In the early 1890s, Briceville played a central role in the Coal Creek War, a labor uprising that grew out of local coal miners' opposition to the state's practice of leasing prisoners to businesses, which reduced the need for conventional labor. Three of the conflict's chief instigators— Eugene Merrell, George Irish, and S. D. Moore— lived in Briceville. Merrell, a French-born Knights of Labor activist, had been chased out of mining towns in Indiana before settling in Briceville, where he was blacklisted for Union activities in 1889, and made his living operating a mercantile store.
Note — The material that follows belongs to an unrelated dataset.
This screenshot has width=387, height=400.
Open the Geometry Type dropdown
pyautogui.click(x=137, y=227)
Irish, who also operated one of the community's mercantile stores, had lived in the area since 1880. Moore was a local Baptist preacher and farmer.
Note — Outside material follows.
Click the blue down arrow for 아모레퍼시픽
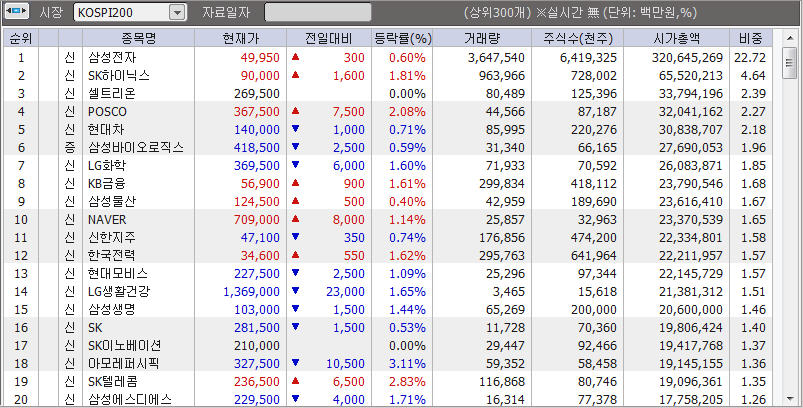 [x=296, y=363]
In the spring of 1891, miners at the Tennessee Coal Mining Company (TCMC) mine in Briceville went on strike after the company demanded they sign an iron-clad contract. To break the strike, TCMC leased several dozen convicts from the state, built a stockade in Briceville to house them, and reopened its mine on July 5, 1891. On July 14, 300 armed miners attacked the stockade and marched the convicts out of the valley. This action prompted Governor John P. Buchanan to lead the state militia into the valley to restore order. On July 16, Buchanan met with the Briceville miners at Thistle Switch (just north of Briceville), where he made a plea for calm, but was shouted down by Merrell, who demanded the governor enforce the state's laws against iron-clad contracts.

The miners seized the TCMC stockade again on July 20, prompting Buchanan to request a 60-day truce while he summoned the legislature to discuss the issue. The legislature rejected the miners' demands, however, and on October 31, the miners burned the Briceville stockade and freed all of its convicts. The conflict, which eventually spread across the state's entire Cumberland Plateau region, dragged on for several months before the militia launched a crackdown in August 1892, arresting hundreds of miners. Merrell fled the state, and Irish and Moore were arrested. While the uprising was crushed, it induced the state to end the convict lease system.

===Fraterville Mine disaster===

In 1902, an explosion occurred at a mine in Fraterville— which lies almost adjacent to Briceville to the northeast— killing 216 miners, including several Briceville residents. A large memorial service for the Fraterville deceased was held at the Briceville church on June 8, 1902. At least one victim of the explosion is buried in the church's cemetery.

===Cross Mountain Mine disaster===

On December 9, 1911, an explosion occurred at the Cross Mountain Mine, which lay at the end of Slatestone Hollow in the extreme west of Briceville. The explosion killed or trapped 89 miners who had entered the mine that morning, although five were eventually freed by an intensive rescue effort initiated by the Bureau of Mines. Several miners killed in this explosion were buried in a circular formation known as the Cross Mountain Miners' Circle, located in Circle Cemetery just off Highway 116 near the Laurel Branch Baptist Church. Others were buried in the Briceville Community Church's cemetery.

=== Post office ===
The Briceville post office was established in 1888. As of 2011, it served a population of about 1,400 in Briceville and northwestern Anderson County, with 332 post office boxes in the post office and one rural postal carrier route extending from Fraterville to the New River community. In July 2011 the U.S. Postal Service identified it as one of 3,653 retail post offices proposed for closure. Though as of December 2018, it is still open and operational.